**Passage given**
######

About this event

Each year hundreds of representatives from civil society gather at the ACOSS Conference to engage in a meeting of minds.

The ACOSS National Conference provides a platform to discuss the policy and practice needed to address poverty and inequality in Australia, to strengthen our organisations and build an inclusive society. It’s the annual meeting place for community sector CEOs and senior level representatives, community leaders, senior government officials, business leaders, researchers, social entrepreneur, grassroots advocates, campaigners, and anyone with an interest in social justice and public policy.

The ACOSS National Conference follows a unique format. We avoid traditional plenary addresses and instead all sessions take the form of a facilitated conversation between a dynamic panel of thought leaders and the ACOSS conference attendees. We engage expert facilitators to help power the discussion. Live conference streaming, an interactive conference app, and a live Twitter feed ensures that the conversation extends beyond the physical space and engages thousands of civil society contributors across Australia.

######

**Collected data**
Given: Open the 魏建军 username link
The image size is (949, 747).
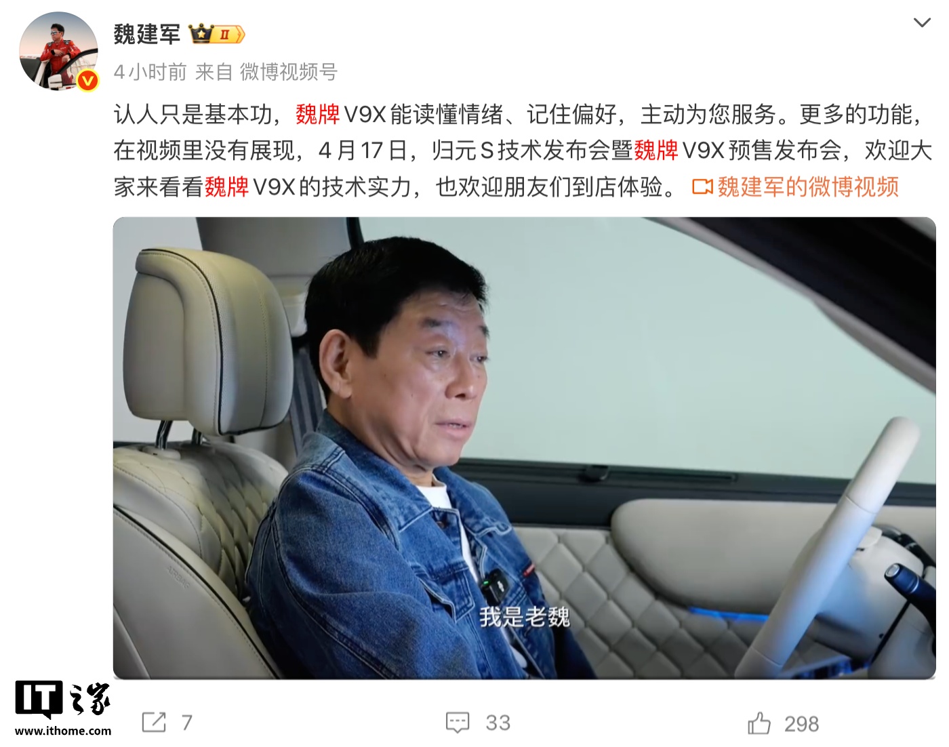Looking at the screenshot, I should (x=147, y=34).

######

**What you should do**
Reproduce the part of the ACOSS conference description that runs from "About this event" up to and including "and public policy.", word for word.

**Response to this exercise**
About this event

Each year hundreds of representatives from civil society gather at the ACOSS Conference to engage in a meeting of minds.

The ACOSS National Conference provides a platform to discuss the policy and practice needed to address poverty and inequality in Australia, to strengthen our organisations and build an inclusive society. It’s the annual meeting place for community sector CEOs and senior level representatives, community leaders, senior government officials, business leaders, researchers, social entrepreneur, grassroots advocates, campaigners, and anyone with an interest in social justice and public policy.